We can argue all day what "think" means and whether a LLM thinks (probably not IMO), but at least in my head the threshold for "decide" is much lower so I can perfectly accept that a LLM (or even a class) "decides". I don't have a conflict about that. Yeah, it might not be a decision in the human sense, but it's a decision in the mathematical sense so I have always meant "decide" literally when I was talking about a piece of code.

It's much more interesting when we are talking about... say... an ant... Does it "decide"? That I have no idea as it's probably somewhere in between, neither a sentient decision, nor a mathematical one.

  • Well, it outputs a chain of thoughts that later used to produce better prediction. It produces a chain of thoughts similar to how one would do thinking about a problem out loud. It's more verbose that what you would do, but you always have some ambient context that LLM lacks.

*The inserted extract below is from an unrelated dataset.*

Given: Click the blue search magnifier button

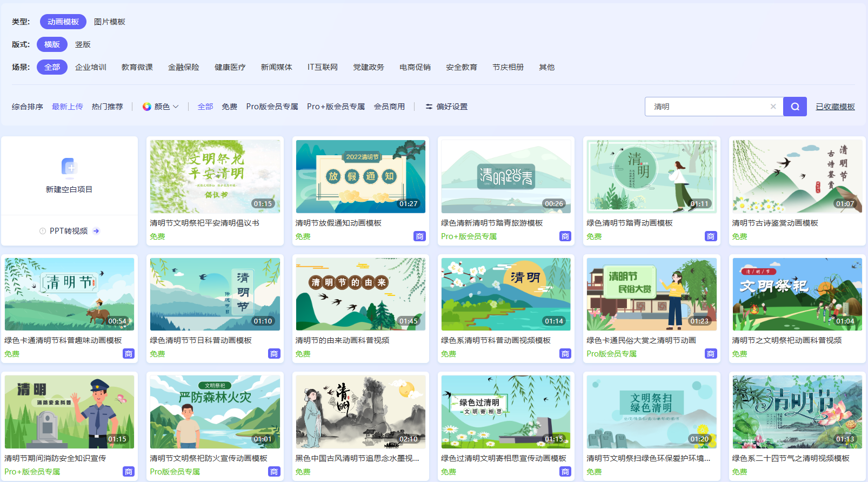Looking at the screenshot, I should (794, 107).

I mean you can boil anything down to it's building blocks and make it seem like it didn't 'decide' anything. When you as a human decide something, your brain and it's neurons just made some connections with an output signal sent to other parts that resulting in your body 'doing' something.

I don't think LLMs are sentient or any bullshit like that, but I do think people are too quick to write them off before really thinking about how a nn 'knows things' similar to how a human 'knows' things, it is trained and reacts to inputs and outputs. The body is just far more complex.

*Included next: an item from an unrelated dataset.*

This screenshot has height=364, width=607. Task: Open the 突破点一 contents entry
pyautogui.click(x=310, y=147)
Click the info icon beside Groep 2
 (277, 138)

  • I wasn't talking about knowing (they clearly encode knowledge), I was talking about thinking/reasoning, which is something LLMs do not in fact do IMO.

    These are very different and knowledge is not intelligence.

    • To me all of those are so vaguely defined that arguing whether an LLM is "really really" doing something is kind of a waste of time.

      It's like we're clinging on to things that make us feel like human cognition is special so we're saying LLM's arent "really" doing it, then not defining what it actually is.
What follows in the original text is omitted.